▸ Required action: Below are entries; copy exactly, and only, the lines from the one containing "Viewport: 632px width, 522px" through their final line, leaving out pictures.

[[ Material for this exercise open ]]

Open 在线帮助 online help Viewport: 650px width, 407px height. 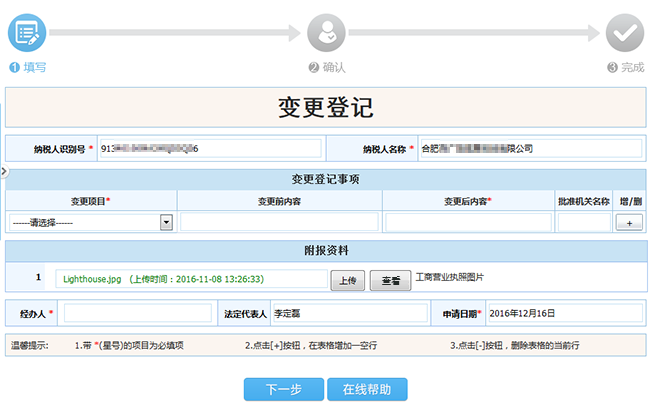coord(367,389)
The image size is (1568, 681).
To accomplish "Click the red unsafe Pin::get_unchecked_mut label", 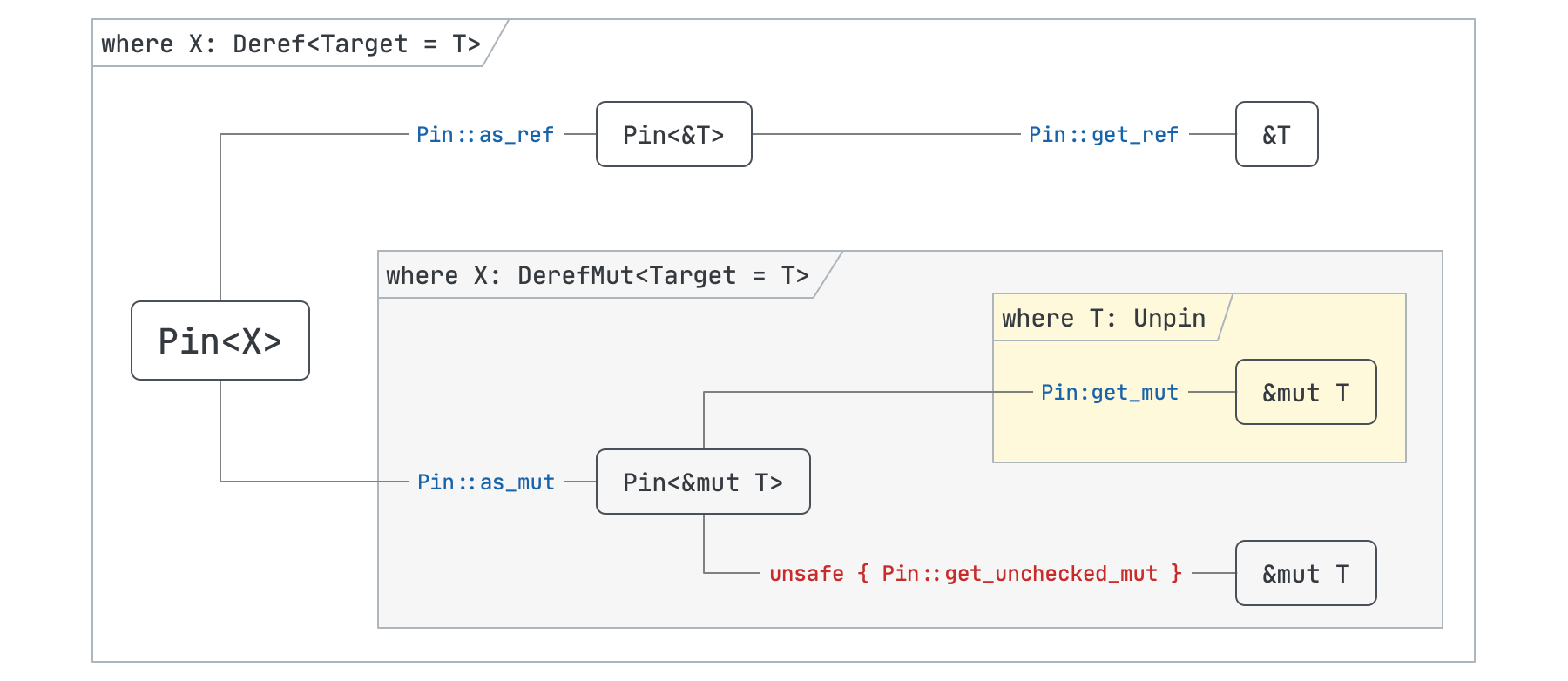I will (976, 574).
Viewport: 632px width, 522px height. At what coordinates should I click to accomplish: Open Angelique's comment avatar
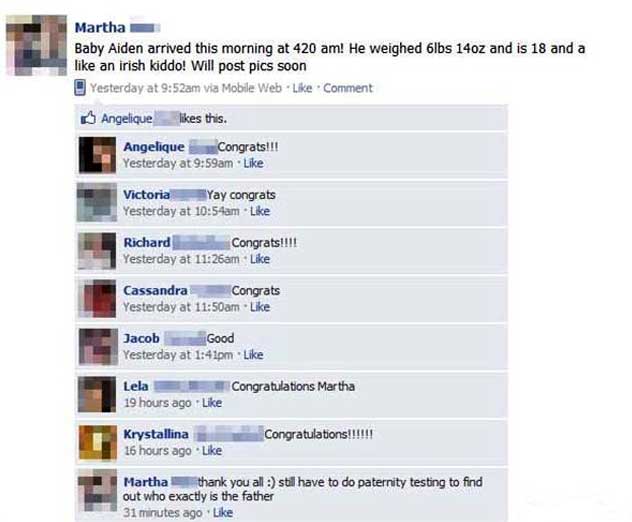[98, 155]
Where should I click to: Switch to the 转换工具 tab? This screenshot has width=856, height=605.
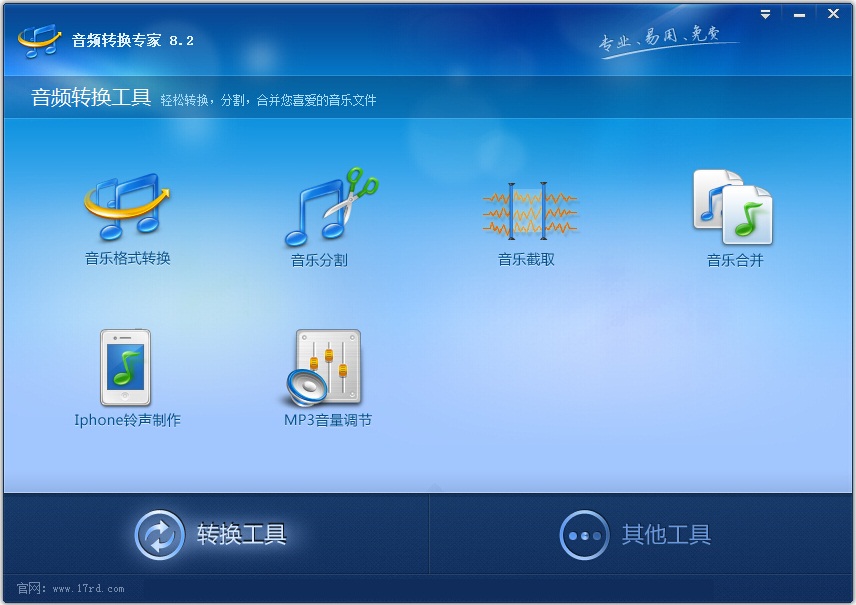click(216, 534)
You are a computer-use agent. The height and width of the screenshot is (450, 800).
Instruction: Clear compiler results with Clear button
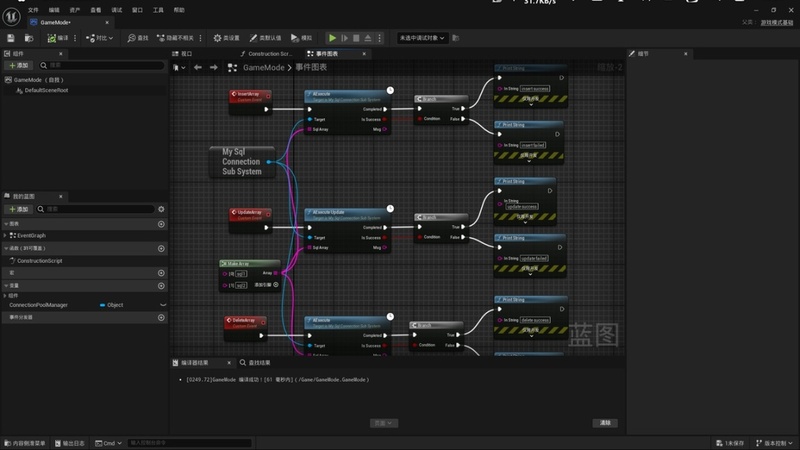point(605,423)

[[ Material for this exercise closed ]]

▸ Exercise solution:
Viewport: 632px width, 522px height. At what coordinates should I click to accomplish: Open Angelique's comment avatar
[98, 155]
Where should I click to: Switch to the 转换工具 tab? This screenshot has width=856, height=605.
click(216, 534)
You are a computer-use agent. The height and width of the screenshot is (450, 800).
Instruction: Clear compiler results with Clear button
point(605,423)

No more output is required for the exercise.